Robotic arm tool poised to save costly inspection time

  • Published
  • By Holly Jordan
  • Air Force Research Laboratory
A common problem for aircraft maintainers may soon be a thing of the past, thanks to an Air Force Research Laboratory advanced inspection robotics research effort.

AFRL researchers recently traveled to Hill Air Force Base, Utah, to demonstrate the Remote Access Nondestructive Evaluation (RANDE) system. Developed through a contracted effort with OC Robotics of Bristol, United Kingdom, RANDE is a flexible, robotic snake-arm tool that can reach into confined areas to perform required inspections, or simply look into tight spaces.

Typically, when military depot or field personnel perform routine inspections on hard-to-reach components such as the interior of aircraft wings, they first have to remove the wing, then remove additional structure within the wing so that inspectors can reach in with specialized equipment. With RANDE, the need to remove the wing for inspection can be eliminated. Instead, maintainers only need to remove the necessary external access panels and maneuver the snake arm through an access hole as small as three inches in diameter. This simplified process results in reduced maintenance hours -- due to quicker inspection preparation -- and eliminates the possibility of maintenance-induced damage from the pre-inspection processes.

At the end of the snake arm is a multi-axis maneuverable head that includes multiple lights, small cameras, and a port to which inspectors can easily attach a variety of interchangeable nondestructive inspection tools, including eddy current probes. The system is easily portable and can be wheeled to the inspection area for quick setup and use. A laptop computer records the full robotic motion, video camera images, and inspection data; as the robotic arm is easily maneuvered with the use of a familiar joystick game controller.

In January, AFRL demonstrated the RANDE Snake Arm tool at Hill AFB to engineers in the NDI laboratory and wing shop, allowing them to experience its capabilities, range of motion, and ease of operation.

RANDE is poised to become an important tool for maintainers performing nondestructive eddy current testing. The testing method, which employs the principle of electromagnetic induction to detect flaws in materials, is one of the most effective means by which inspectors can assess the state of aircraft structural materials.

Typically, inspectors manually run handheld eddy current probes over a material surface to search for defects or surface cracks. However, these handheld inspection probes can be tedious to use, and the inspections subject to human factors. When used with conformal eddy current probes developed in an earlier AFRL program, RANDE fully automates the positioning and surface contact, increasing the inspection reliability and probability of detection.

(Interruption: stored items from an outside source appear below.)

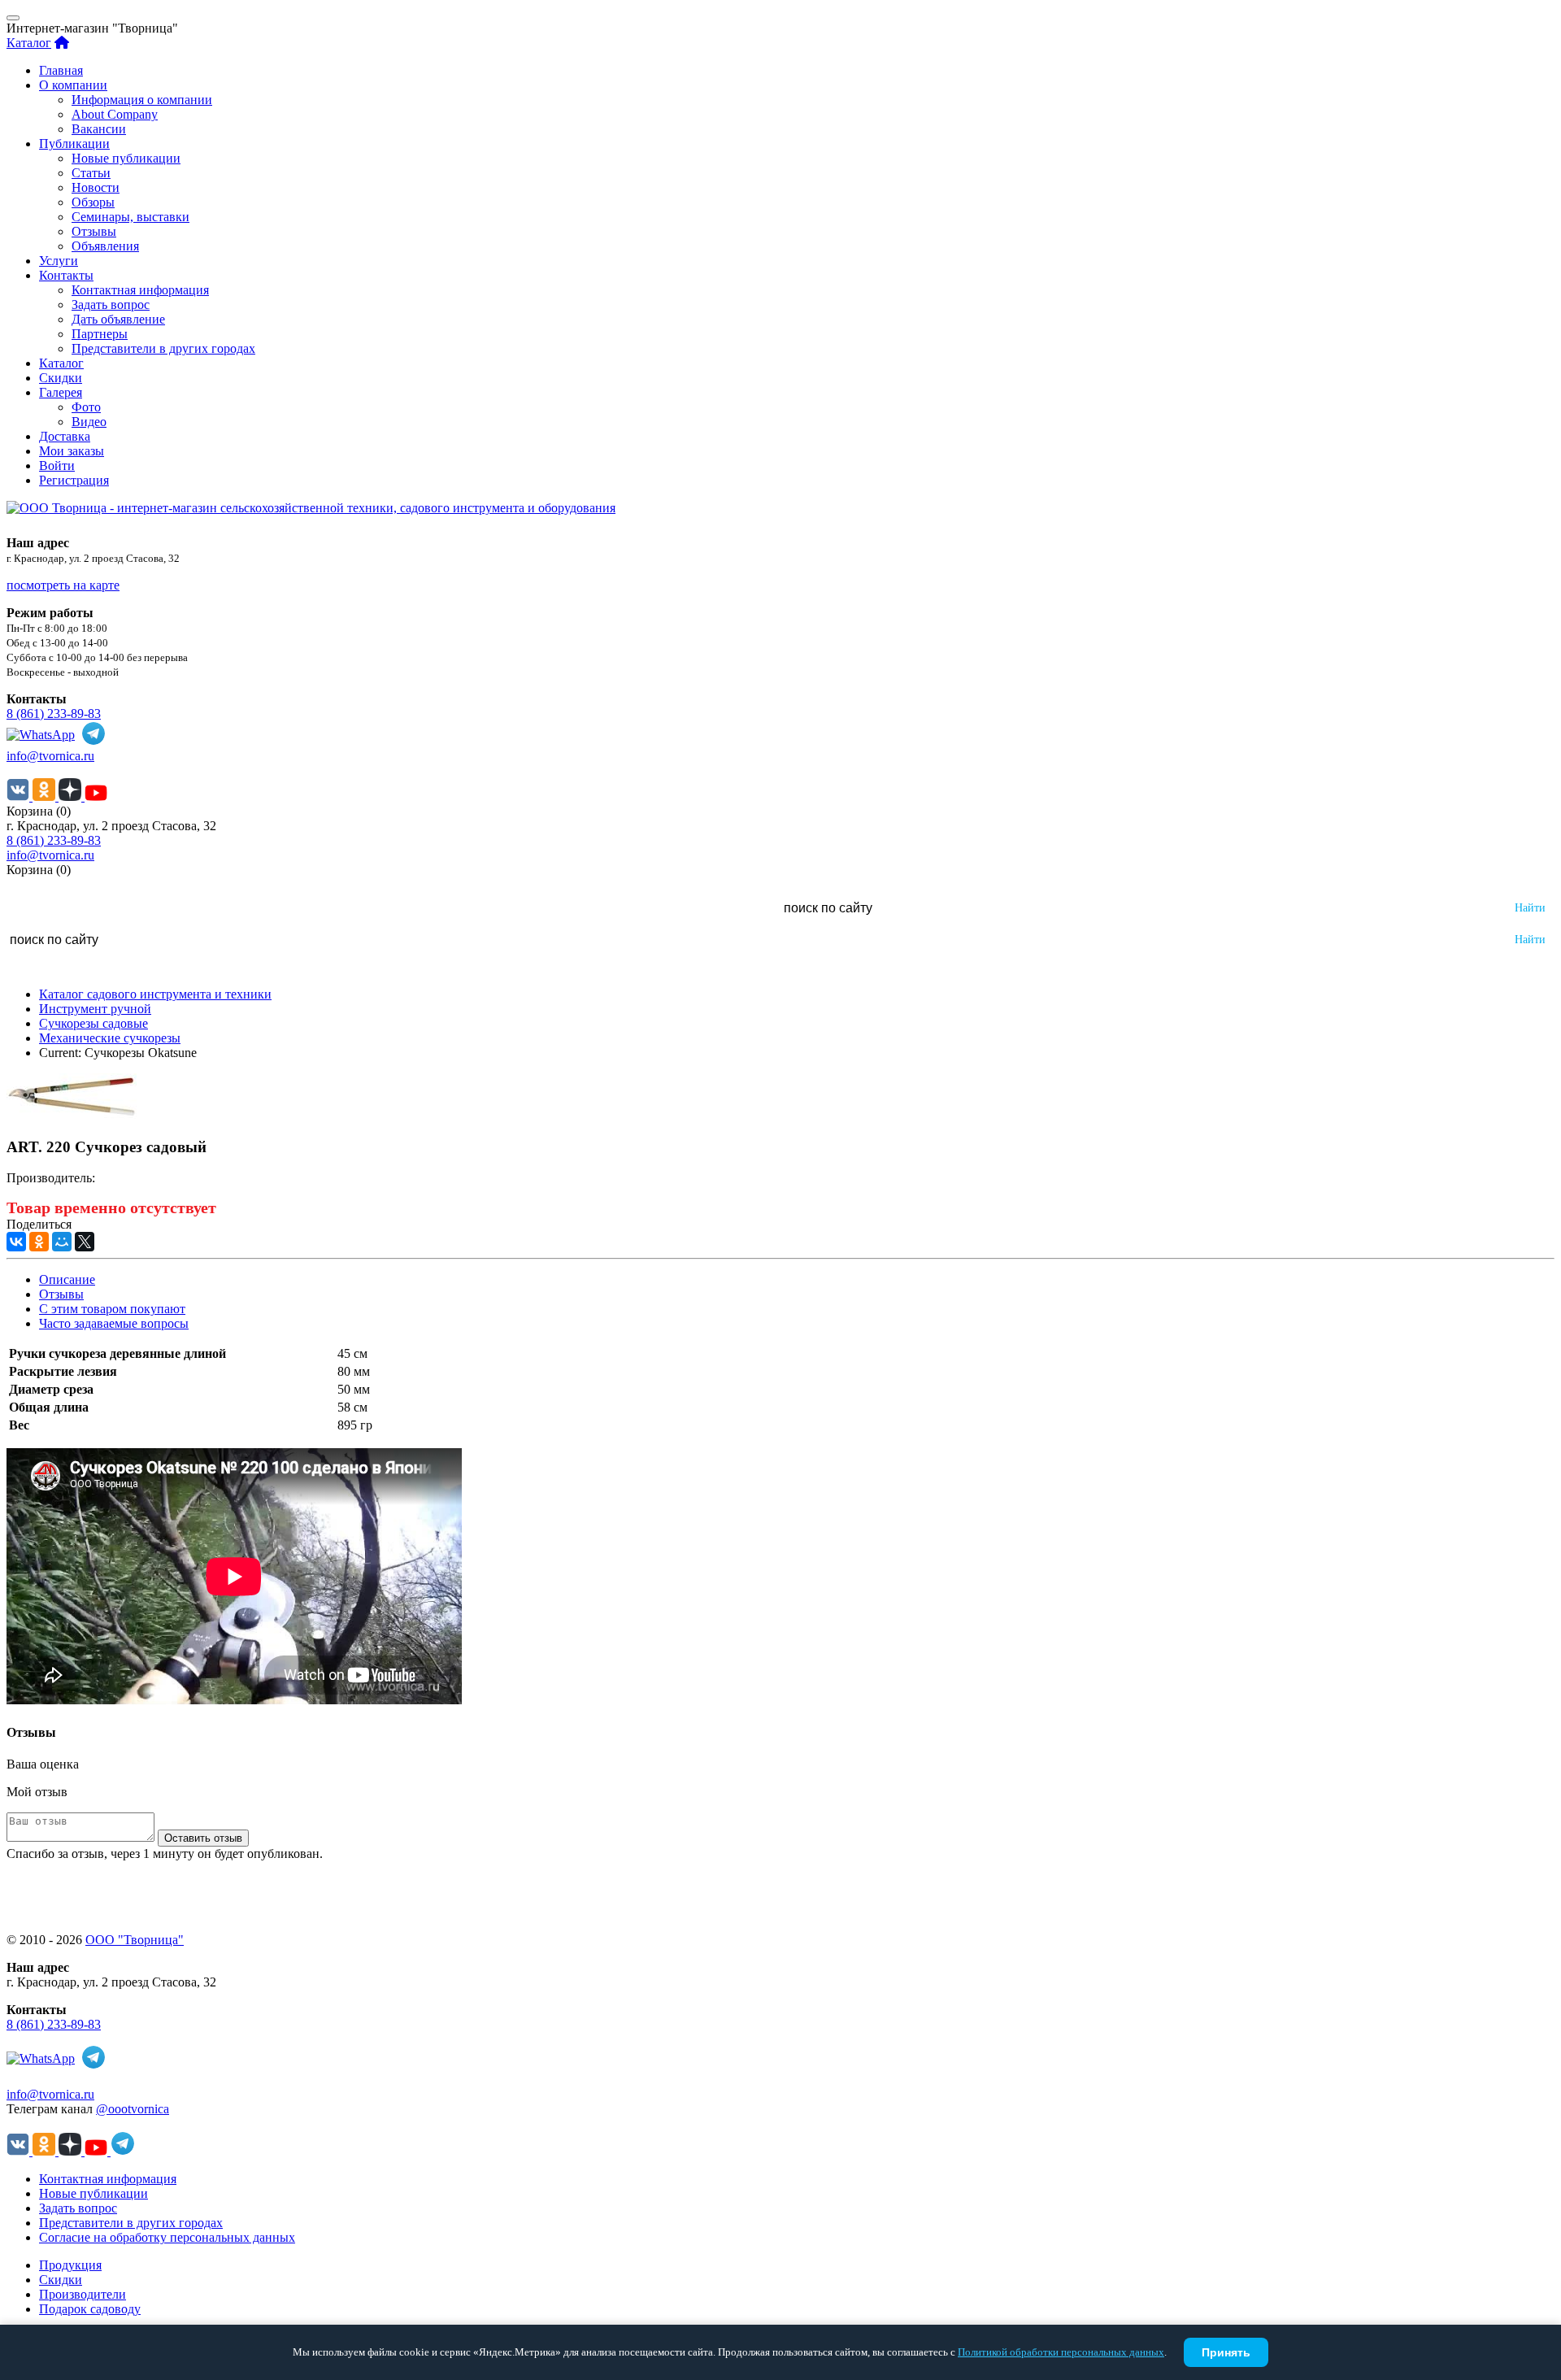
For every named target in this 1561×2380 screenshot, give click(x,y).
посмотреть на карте (63, 585)
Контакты (66, 275)
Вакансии (99, 129)
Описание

RANDE can be used in many hard-to-reach spaces and can be fitted with a variety of probes to inspect flat areas as well as raised head fasteners and edges, comparable to traditional eddy current inspection procedures.

“With RANDE, we’re offering a new and better depot and deployable field solution to the NDI engineers and inspectors that we depend upon so heavily to keep our aircraft safe and in service. This capability will enable them to look forward with labor- and cost-efficient possibilities in their toolbox” said Charles Buynak, the AFRL Materials and Manufacturing Directorate senior program manager.

In addition to reducing the time required to complete inspections, RANDE greatly reduces labor and aircraft downtime, which equates to substantial cost savings. Additionally, due to decreased aircraft disassembly needs, potential aircraft damage is reduced. Maintainer health and safety is also increased since inspections no longer require climbing onto an aircraft or wedging into tight spaces.

Following the successful demonstration at Hill AFB, the RANDE Snake Arm system will be closely examined by the 809th Maintenance Support Squadron engineering staff to gain experience with the snake arm system and identify its breadth of application for access-challenged inspections across various weapon systems.